Clearly when it comes to filing consents to registrations and use in Canada, the opinion of the Trademarks Office prevails, notwithstanding that the parties involved might have a better handle on the realities of the marketplace and be able to judge the potential for likelihood of confusion between two marks. The Canadian Trademarks Office takes the view that it represents the public interest and therefore needs to be satisfied that if it accepts a consent, the conditions for registration are met.  The Office Practice Manual states that the Registrar will not “normally give favourable consideration where the trademarks involved are identical and/or where the goods or services covered by the trademarks are overlapping”. If a Consent is filed, in addition to the statement that the owner of the cited mark consents to the registration of the applicant’s mark, the consent should also indicate as much of the following as possible:

a)         that “the goods or services are sufficiently dissimilar so that they are not likely to travel through the same channels of trade” (i.e. that the operations of the respective trademark owners do not overlap). Particulars of the goods and/or  services covered by the individual  marks must be clear.

b)         that “there would be no likelihood of confusion” as a result of the contemporaneous use of the marks in the marketplace.

c)         that the parties “will do everything in their power to avoid the possibility of confusion in the marketplace”.

d)         that “the two trademarks have co-existed over a period of time in the marketplace without any known instances of confusion”.

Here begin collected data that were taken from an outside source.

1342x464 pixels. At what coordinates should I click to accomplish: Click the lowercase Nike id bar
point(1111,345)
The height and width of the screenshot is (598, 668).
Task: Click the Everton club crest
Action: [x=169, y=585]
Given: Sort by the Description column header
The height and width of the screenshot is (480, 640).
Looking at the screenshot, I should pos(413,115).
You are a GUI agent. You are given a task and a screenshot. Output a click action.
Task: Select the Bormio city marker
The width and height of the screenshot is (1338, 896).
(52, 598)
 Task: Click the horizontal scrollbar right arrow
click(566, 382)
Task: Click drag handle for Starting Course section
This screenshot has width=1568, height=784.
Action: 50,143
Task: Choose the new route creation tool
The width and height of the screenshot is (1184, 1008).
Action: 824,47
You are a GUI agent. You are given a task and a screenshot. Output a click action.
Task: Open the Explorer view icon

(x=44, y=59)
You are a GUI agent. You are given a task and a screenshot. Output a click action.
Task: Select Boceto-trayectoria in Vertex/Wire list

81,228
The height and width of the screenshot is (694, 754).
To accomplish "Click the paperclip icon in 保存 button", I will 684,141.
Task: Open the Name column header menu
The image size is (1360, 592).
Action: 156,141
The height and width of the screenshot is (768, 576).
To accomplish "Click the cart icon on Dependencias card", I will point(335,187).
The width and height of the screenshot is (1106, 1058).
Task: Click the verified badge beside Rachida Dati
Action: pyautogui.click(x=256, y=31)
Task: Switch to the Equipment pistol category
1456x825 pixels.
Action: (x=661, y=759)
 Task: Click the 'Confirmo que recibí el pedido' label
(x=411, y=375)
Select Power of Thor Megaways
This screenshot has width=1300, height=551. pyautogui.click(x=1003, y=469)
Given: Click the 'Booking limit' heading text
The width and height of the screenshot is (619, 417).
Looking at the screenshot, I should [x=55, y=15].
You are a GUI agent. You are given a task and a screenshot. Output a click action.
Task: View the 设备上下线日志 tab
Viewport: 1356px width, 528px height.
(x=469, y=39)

The reality is that Examiners will only give weight to a consent where the Examiner is sitting on the fence on the issue of registrability.

Once a consent is filed:

1)         it is permanently on the record for the specific file and

2)         is not revocable.

Once filed, can a consent be revoked?  For the purpose of the examination phase, it cannot.  If the party which provided consent no longer wishes to do so for a reason (for example, it was misled, its relationship with the applicant has broken down and so forth) – such entity will have to deal with this issue in Opposition or in the court.

In view of the foregoing, it is not surprising that in the context of two “ordinary” trademarks, consents are not frequent.  This is contrast to the situation involving Section 9 citations where the consent given by a Section 9 holder is much simpler and is not reviewed/challenged by the Office so long as it does not contain improper restrictions such as a time limitation.